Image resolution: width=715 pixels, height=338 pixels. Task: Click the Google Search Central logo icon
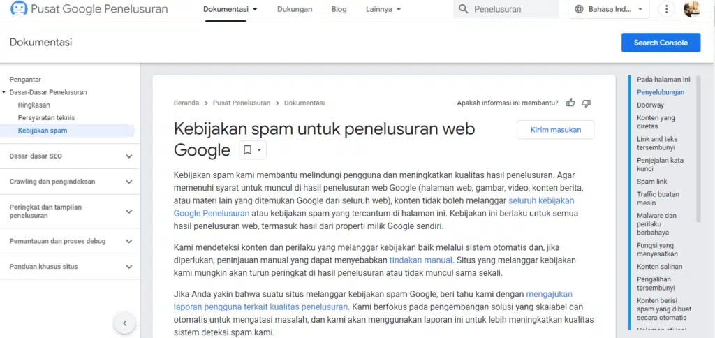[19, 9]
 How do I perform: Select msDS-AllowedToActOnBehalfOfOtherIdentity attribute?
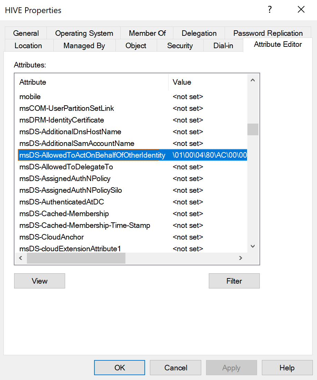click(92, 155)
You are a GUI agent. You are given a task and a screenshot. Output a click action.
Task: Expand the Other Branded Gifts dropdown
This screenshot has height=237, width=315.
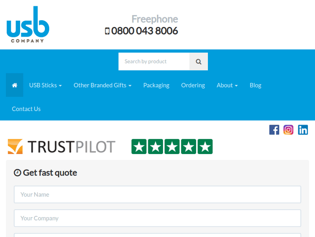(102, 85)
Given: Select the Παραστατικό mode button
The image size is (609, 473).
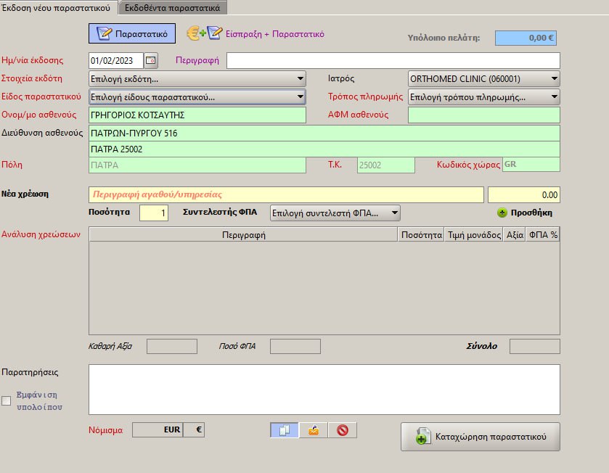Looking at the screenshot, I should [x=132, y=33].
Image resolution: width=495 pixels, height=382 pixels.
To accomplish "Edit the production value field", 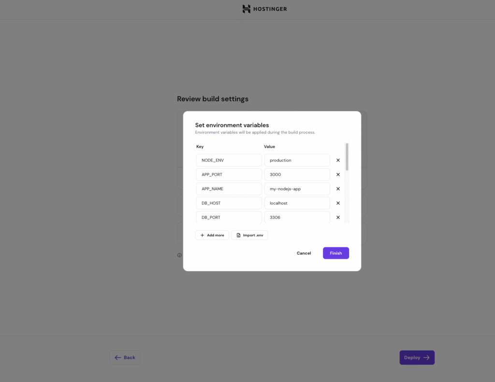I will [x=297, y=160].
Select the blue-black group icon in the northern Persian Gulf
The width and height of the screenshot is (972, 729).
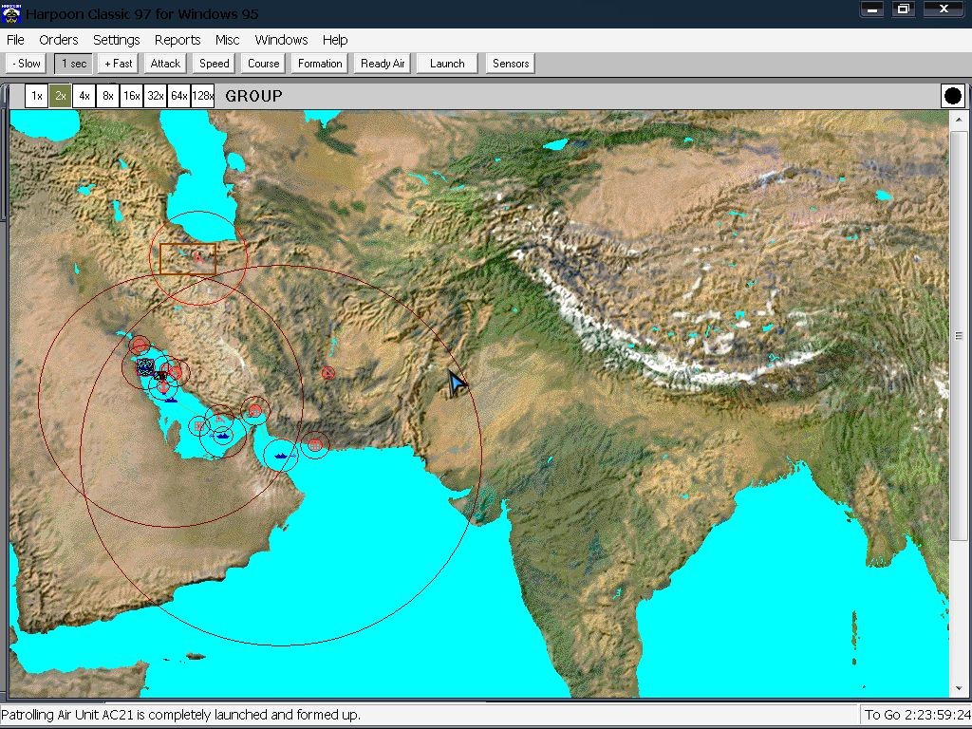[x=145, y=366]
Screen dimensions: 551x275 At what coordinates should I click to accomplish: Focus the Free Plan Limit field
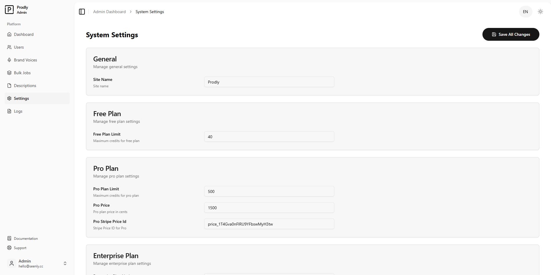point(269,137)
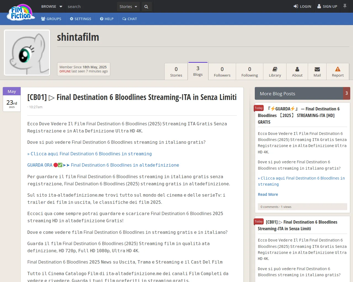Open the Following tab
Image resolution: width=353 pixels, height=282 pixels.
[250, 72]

--

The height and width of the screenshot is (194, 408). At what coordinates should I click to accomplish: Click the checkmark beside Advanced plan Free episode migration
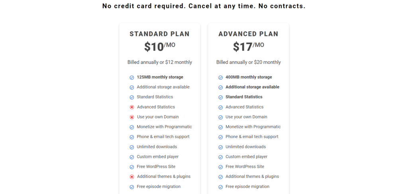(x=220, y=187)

==

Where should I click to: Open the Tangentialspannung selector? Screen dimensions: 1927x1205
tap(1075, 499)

**TASK REQUIREMENTS**. List every line in the entries above that contains the word "pixels". Case counts.

**CORRECT RESULT**.
Image resolution: width=715 pixels, height=338 pixels. Task: Click the Google Search Central logo icon
Image resolution: width=495 pixels, height=382 pixels.
Image resolution: width=353 pixels, height=282 pixels.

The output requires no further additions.